Taking to the Train
As far back as 1991, Southwest Airlines was fighting against the possibility of high-speed rail in Texas. Twenty years on, high-speed rail has become a reality in many parts of the world. Exactly how it will impact aviation and the need for infrastructure development is open to question, though. The evidence is certainly mixed—and there is as much cooperation as competition.
In the United States, the Obama Administration’s stated goal is to bring high-speed rail to 80% of the population. Transportation Secretary Ray LaHood has suggested the cost could reach $500 billion over 25 years. But trains have never really taken hold in the country. Amtrak trains carry just 4% of the total domestic passengers carried by US airlines. Since 1970, the train system has eaten up an estimated $35 billion in subsidies and, moreover, it trundles along at a relatively sedate 80mph, compared with the 150mph-plus achieved in Europe and the near 200mph of China’s high-speed network.
In Europe, high-speed rail has already had a huge impact on aviation and the region’s congestion-hit airports.

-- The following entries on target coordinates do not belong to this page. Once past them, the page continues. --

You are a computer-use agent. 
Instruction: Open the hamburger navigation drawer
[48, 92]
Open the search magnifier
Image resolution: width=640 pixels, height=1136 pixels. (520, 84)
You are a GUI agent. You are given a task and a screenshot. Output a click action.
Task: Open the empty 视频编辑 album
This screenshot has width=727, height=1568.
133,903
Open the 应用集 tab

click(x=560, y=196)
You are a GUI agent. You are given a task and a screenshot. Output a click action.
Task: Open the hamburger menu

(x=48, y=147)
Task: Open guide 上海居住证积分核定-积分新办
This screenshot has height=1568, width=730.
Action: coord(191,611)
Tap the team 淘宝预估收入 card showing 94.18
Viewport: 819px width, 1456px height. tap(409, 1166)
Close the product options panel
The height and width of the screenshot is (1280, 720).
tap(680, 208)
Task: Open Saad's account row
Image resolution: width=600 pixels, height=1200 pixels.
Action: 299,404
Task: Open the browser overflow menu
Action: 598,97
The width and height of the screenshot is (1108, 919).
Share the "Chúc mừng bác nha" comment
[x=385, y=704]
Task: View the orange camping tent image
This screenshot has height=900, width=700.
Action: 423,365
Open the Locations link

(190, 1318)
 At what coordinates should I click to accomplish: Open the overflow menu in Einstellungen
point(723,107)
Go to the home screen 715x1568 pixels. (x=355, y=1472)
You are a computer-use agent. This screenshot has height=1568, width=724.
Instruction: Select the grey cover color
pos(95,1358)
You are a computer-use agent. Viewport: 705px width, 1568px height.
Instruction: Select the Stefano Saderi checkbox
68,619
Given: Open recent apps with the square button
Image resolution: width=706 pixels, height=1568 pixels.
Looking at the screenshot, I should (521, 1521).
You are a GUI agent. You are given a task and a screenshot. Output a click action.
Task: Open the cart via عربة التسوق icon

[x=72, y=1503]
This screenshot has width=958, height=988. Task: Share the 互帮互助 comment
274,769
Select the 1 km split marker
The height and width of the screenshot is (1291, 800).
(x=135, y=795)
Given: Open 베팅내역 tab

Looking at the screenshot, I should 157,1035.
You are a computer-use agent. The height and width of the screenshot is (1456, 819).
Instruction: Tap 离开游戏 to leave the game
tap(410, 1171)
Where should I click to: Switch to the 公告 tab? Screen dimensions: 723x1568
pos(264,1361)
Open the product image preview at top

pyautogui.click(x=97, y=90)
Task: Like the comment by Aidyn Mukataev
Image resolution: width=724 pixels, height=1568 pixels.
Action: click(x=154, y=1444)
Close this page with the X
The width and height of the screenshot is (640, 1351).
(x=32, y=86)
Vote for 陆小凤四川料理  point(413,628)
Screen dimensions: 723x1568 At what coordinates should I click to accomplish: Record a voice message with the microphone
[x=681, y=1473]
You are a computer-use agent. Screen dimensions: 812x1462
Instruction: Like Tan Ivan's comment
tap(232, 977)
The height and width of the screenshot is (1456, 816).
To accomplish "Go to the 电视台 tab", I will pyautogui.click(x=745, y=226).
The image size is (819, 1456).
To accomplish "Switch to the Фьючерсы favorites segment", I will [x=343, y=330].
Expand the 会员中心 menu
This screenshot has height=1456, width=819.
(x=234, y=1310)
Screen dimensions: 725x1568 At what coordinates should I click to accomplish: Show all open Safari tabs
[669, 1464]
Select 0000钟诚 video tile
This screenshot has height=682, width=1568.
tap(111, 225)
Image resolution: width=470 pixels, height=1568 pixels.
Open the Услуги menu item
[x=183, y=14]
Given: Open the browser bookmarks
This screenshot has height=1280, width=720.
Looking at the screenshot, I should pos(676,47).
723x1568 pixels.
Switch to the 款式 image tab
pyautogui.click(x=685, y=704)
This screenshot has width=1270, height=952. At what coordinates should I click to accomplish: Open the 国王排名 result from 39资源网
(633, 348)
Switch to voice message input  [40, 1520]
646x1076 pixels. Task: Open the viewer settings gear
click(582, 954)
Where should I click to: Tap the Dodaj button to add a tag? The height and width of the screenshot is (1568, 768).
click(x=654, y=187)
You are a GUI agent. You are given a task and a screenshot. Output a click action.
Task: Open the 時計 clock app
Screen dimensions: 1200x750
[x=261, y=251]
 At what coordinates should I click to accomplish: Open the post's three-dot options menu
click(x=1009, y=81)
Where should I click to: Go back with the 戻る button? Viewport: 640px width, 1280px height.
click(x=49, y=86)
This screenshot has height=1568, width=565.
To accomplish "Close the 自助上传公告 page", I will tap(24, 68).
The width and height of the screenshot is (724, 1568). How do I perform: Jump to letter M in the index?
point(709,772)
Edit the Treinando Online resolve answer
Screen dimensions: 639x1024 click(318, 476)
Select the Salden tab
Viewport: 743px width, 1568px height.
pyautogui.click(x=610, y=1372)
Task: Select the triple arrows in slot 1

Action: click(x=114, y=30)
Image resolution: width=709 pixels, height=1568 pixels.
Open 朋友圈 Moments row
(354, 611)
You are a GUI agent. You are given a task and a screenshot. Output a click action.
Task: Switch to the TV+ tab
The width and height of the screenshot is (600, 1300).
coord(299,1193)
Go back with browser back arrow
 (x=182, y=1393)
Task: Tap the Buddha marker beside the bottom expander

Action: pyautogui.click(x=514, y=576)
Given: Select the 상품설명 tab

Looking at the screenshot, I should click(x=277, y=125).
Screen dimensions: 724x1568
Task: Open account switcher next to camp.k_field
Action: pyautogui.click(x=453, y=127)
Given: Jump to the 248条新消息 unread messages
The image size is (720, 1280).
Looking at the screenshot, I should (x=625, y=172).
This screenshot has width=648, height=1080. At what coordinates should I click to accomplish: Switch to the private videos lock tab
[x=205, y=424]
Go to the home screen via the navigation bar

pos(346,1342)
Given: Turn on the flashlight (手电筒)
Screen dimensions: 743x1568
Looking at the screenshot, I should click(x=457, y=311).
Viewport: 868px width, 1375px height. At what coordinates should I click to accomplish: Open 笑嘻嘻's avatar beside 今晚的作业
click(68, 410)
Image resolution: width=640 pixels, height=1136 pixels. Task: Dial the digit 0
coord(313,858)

In 2007, the Madrid-Barcelona air route was among the world’s busiest but early the following year a high-speed rail link opened. The train now carries more passengers than the airlines between the two Spanish cities. And the line will be extended to France in 2012, linking Spain with the European network. Fares vary, as they do for airlines, but one estimate puts a train’s carbon emissions on the Madrid-Barcelona route at a fourth of those of an air service.
On the other hand, according to ACI Europe, the region’s airports provide a network of 150,000 city pairs compared with a high-speed network of about 100 city pairs. Only 40 new city pairs are expected to be connected by high-speed trains by 2030. That’s equivalent to a reduction in demand for flights of just 0.5%. Airlines have also cooperated with their rail rivals to bring passengers a seamless travel process and greater connectivity. For example, SNCF (French Railway) codeshares not only with Air France but also the likes of American Airlines, Cathay Pacific, and Emirates. Potentially, such agreements could free up valuable slots.
The biggest question mark hangs over the burgeoning Chinese market. Over the next five years, while $54 billion (CNY350 billion) is being spent on new airports, rail will benefit from more than $600 billion (CNY4.25 trillion) in investment. Already, there is more than 8,000km of high-speed track in the country and over 4,500km is expected to be added in 2011 alone. Vice Minister for Transport and Administrator of the CAAC Li Jiaxiang believes about 50% of flights less than 500km in distance could become unprofitable because of competition from high‑speed trains, and around 20% of flights 800-1,000km could also run at a loss.
Recently, the important Beijing-Shanghai high-speed rail connection opened. Soon after, a heavy thunderstorm delayed flights, adding to the bullet train’s appeal. Ma Xulun, General Manager of China Eastern, accepts there may be as much as a 20-30% drop in air traffic as a result, although he insists the long-term future for air service is still very positive. Nevertheless, it is thought rail could cost the air transport industry as much as $1.5 billion in 2012. And, by forcing Chinese carriers to shift focus toward international traffic, there is fear the cost could grow. In Japan, rail forced a route rationalization process on airlines and international services grew at the expense of domestic capacity. Chinese carriers, however, may find it harder to compete in the international arena.
The Chinese aviation market is likely to be strong enough to withstand the competition, though. Last year, domestic traffic grew 15.7% and there was a 20.6% increase in international traffic. At 240 million passengers a year, the Chinese domestic market is already the second largest in the world and, at current growth rates, will soon top the list. Nobody is expecting a reversal of fortune any time soon. Air China Chairman Kong Dong says rail is an opportunity as much as a challenge. “Airlines and high‑speed railways are not like water and fire,” he says. “Each has its own advantages.”